▶ _WORK ORDER_:
Filter the listing and keep only the lines with the word "computer".

▶ _RECORDS PROVIDED_:
● ● ● ● ●
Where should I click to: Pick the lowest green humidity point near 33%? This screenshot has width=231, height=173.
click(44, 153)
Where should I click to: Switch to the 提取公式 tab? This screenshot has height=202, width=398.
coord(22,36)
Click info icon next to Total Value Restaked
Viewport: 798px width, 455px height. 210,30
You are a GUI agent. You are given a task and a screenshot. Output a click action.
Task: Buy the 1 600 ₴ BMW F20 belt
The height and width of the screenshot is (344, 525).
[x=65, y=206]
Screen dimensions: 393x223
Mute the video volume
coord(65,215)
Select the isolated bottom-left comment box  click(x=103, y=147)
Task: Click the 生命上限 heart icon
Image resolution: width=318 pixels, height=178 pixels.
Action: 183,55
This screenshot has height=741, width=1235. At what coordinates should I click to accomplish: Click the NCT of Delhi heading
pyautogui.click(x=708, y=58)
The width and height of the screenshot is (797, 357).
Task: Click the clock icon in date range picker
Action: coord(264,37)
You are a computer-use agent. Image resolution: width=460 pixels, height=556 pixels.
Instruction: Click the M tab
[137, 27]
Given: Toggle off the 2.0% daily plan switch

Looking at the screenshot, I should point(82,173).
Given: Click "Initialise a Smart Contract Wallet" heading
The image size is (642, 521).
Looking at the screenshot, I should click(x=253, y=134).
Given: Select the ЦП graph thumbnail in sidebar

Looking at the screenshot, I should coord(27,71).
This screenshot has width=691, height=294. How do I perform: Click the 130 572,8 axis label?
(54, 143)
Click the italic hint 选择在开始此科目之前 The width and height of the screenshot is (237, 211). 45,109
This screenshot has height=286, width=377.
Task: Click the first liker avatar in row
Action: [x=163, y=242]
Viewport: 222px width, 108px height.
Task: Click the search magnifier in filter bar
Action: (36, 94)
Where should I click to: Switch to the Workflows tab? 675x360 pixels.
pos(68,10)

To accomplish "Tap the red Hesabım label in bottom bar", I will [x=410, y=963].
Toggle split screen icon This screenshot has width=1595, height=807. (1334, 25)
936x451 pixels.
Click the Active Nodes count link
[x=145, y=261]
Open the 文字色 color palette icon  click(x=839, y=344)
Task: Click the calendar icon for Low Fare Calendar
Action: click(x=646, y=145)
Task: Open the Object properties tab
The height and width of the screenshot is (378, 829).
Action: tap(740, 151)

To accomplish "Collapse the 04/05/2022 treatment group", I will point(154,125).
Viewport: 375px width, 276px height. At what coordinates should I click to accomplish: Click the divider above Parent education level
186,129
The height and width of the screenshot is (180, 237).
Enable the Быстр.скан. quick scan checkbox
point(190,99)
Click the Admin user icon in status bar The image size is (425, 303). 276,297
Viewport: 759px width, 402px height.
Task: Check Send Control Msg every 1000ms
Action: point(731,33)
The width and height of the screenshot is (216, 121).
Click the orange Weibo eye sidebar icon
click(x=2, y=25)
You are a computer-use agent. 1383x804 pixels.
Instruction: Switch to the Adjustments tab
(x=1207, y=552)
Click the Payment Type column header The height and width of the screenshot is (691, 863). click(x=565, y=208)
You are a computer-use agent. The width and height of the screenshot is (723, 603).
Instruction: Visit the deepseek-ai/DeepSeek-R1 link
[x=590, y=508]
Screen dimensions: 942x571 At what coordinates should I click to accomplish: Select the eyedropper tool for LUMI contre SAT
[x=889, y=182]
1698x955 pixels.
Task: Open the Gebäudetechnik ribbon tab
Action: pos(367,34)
● ● ● ● ●
▶ _RESULT OF THE EXERCISE_:
You are a computer-use agent. Image resolution: width=460 pixels, height=556 pixels.
You are a computer-use agent. 1383x804 pixels.
You are a computer-use agent. The width and height of the screenshot is (723, 603).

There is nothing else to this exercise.